Was die meisten Männer Gott sei Dank aber auch noch gut können: Grillen. Und das können die deshalb so gut, weil sie es ganz häufig machen. Zu meiner Zeit (denken muss man sich ja bei dieser Phrase so etwas wie "als ich noch jung war" oder "als du selbst schuld warst, wenn du eine Fünf geschrieben hattest, und nicht dein Lehrer"), zu meiner Zeit hast du nur im Sommer gegrillt. Das Wort Wintergrillen gab's damals noch nicht. Wenn heutzutage irgendwo im Universum Außerirdischen das Werbeblättchen meines Lieblingsdiscounters per Zufall in die Hände fiele, es gibt nur ein Thema: Grillen. Vom Gasgrill Silverline, 3-flammig,  über den Säulengrill bis hin zum Campinggrill "Explorer" und den Grill- und Feuerkorb. Und auf den Bildern hantiert immer ein Mann am Grill! Und da bin ich jetzt ehrlich, in meinen Mantel komm ich im Zweifelsfall von alleine rein, aber ein auf den Punkt gegrilltes Kotelett, da bin ich so was von unemanzipiert. Zumal ja auch in so einem Kotelett viel Zeit hinter dem Grill steckt. Aber auch hier ist ja der Fortschritt am Start. Gibt es doch, wie ich meinem Werbeblättchen entnehme, das "BBQ Premium" Funk-Grillthermometer mit den fünf Garstufen rare, medium rare, medium, well, und well done und Timer mit Alarmfunktion bei Erreichen der Zieltemperatur. Und da fiel mir auch wieder der Artikel in meinem SCHAUFENSTER ein: Immer beliebter werden digitale Grillthermometer. Die kleinen Geräte verfügen über Temperaturfühler, die direkt am Fleisch befestigt werden. Via Bluetooth übermitteln die Thermometer den aktuellen Garzustand an ein Smartphone oder Tablet. Der Vorteil: Grillmeister müssen nicht mehr durchgehend am Grill stehen, um den Zustand des Fleisches zu kontrollieren. Insbesondere für Technikfans eine tolle Sache. Hallo, da denk ich, der Mann hat für mein Würstchen stundenlang hinter dem Grill gestanden, womöglich noch geschwitzt wie ein Schwein. Und dann stellt sich heraus, der hat zwischenzeitlich im kühlen Wohnzimmer Fußball geguckt. Wie ich schon sagte, es wird eng für den Mann. Auch da wird er nicht mehr gebraucht.

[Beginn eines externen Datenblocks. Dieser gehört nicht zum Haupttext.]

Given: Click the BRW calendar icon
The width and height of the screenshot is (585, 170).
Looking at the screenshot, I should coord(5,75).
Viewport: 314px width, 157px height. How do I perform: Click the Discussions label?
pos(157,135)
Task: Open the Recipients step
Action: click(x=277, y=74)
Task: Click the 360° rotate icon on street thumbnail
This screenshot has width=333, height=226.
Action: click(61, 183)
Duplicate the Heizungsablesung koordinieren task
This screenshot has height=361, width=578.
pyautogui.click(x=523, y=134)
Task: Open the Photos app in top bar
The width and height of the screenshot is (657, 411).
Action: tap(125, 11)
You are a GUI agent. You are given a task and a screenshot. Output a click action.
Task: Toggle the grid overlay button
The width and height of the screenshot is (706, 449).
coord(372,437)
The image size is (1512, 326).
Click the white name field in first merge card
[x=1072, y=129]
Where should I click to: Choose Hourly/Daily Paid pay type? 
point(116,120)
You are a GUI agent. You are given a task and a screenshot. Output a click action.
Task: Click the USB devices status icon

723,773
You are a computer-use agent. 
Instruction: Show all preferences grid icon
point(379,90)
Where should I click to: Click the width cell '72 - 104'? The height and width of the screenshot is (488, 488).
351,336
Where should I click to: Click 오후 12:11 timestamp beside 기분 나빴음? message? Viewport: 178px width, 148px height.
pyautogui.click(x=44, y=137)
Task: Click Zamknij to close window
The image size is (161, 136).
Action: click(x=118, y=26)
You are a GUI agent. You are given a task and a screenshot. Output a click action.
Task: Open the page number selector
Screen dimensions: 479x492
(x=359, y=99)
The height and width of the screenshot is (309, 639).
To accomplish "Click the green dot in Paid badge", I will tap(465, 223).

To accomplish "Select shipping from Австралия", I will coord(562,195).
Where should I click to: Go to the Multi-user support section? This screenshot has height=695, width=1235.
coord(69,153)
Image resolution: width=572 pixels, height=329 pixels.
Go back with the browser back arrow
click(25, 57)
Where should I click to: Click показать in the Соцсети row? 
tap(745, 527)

Apropos brauchen. Und da dachte ich jetzt eben neulich, als vor mir ein Mann mit einem Kinderwagen. Da brauchen wir nach wie vor die Männer, die Väter, die sich bei der Aufzucht der Brut einbringen - wie der Mann vor mir auf dem Fahrradweg. Der schiebt den Kinderwagen tapfer durch die Gegend. Das dachte ich aber auch nur. Weil, was mir schon auffiel, der stand auf einem Skateboard und machte keine Anstalten, ein wenig zur Seite zu gehen, damit ich an ihm vorbeikam. Ist ja auch eine sportliche Herausforderung, auf einem Skateboard stehend einen Kinderwagen zu schieben. Bis mir dann mein Traummann mal wieder die Welt erklärt hat. Dass das kein Skateboard sei, sondern ein Hoverboard, also quasi ein Segway ohne Stange. Und als Stange diente der Kinderwagen. Nichts mit körperlicher Anstrengung und so, nein, der Mann bewegte sich mit Elektrokraft!